-- Required action --
Every line below that holds the string "each" should be copied out.

------------

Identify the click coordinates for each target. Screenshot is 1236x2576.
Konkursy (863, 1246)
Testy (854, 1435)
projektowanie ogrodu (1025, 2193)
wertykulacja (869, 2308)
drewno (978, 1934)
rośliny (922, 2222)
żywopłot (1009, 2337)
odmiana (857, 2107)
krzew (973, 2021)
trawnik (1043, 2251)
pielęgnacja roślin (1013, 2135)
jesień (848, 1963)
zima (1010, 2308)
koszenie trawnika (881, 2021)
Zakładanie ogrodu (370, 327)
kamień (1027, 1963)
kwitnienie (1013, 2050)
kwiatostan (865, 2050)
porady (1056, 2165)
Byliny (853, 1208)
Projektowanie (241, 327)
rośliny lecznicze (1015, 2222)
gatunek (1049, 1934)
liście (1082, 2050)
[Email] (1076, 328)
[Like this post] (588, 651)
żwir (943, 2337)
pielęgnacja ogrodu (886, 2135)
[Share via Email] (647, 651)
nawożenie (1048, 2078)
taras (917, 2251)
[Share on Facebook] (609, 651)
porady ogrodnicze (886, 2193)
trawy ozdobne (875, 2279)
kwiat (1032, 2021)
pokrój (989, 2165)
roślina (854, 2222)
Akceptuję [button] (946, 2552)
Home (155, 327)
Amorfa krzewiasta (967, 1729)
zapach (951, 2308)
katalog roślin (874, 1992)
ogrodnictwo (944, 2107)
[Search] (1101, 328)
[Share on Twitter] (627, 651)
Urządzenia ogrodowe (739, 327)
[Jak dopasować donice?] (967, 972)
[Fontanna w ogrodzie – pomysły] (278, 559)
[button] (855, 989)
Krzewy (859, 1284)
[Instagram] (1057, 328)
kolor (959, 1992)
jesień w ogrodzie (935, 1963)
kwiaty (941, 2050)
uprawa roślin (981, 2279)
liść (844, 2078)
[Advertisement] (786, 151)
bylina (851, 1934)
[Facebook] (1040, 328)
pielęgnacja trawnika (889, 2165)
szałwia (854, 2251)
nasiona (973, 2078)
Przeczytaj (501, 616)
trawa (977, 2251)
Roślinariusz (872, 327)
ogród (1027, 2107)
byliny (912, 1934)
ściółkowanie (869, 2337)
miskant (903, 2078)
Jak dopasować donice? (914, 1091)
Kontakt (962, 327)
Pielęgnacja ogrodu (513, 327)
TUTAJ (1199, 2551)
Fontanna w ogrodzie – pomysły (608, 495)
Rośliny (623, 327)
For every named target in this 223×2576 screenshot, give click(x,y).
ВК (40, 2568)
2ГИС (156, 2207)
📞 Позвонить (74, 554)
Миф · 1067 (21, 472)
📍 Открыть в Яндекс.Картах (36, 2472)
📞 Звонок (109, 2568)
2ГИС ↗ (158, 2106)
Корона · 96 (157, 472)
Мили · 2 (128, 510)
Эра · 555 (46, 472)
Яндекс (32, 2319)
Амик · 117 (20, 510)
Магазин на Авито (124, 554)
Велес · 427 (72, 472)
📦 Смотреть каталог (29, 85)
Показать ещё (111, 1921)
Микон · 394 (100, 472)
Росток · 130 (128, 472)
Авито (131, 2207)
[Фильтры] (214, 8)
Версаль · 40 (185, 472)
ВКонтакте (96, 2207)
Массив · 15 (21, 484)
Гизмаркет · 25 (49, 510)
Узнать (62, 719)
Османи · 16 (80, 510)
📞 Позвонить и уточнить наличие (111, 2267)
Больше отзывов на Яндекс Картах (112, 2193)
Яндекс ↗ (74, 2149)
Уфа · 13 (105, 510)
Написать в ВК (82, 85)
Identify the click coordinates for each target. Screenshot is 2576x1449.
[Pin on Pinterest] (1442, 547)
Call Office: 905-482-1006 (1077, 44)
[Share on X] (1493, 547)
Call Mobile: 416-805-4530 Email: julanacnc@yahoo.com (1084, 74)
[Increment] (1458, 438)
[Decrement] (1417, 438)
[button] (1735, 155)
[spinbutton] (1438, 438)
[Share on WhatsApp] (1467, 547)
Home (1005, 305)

------------

-- Response --
Identify the click coordinates for each target. Screenshot is 1236x2576.
Identify the click coordinates for each target. Screenshot is 2576x1449.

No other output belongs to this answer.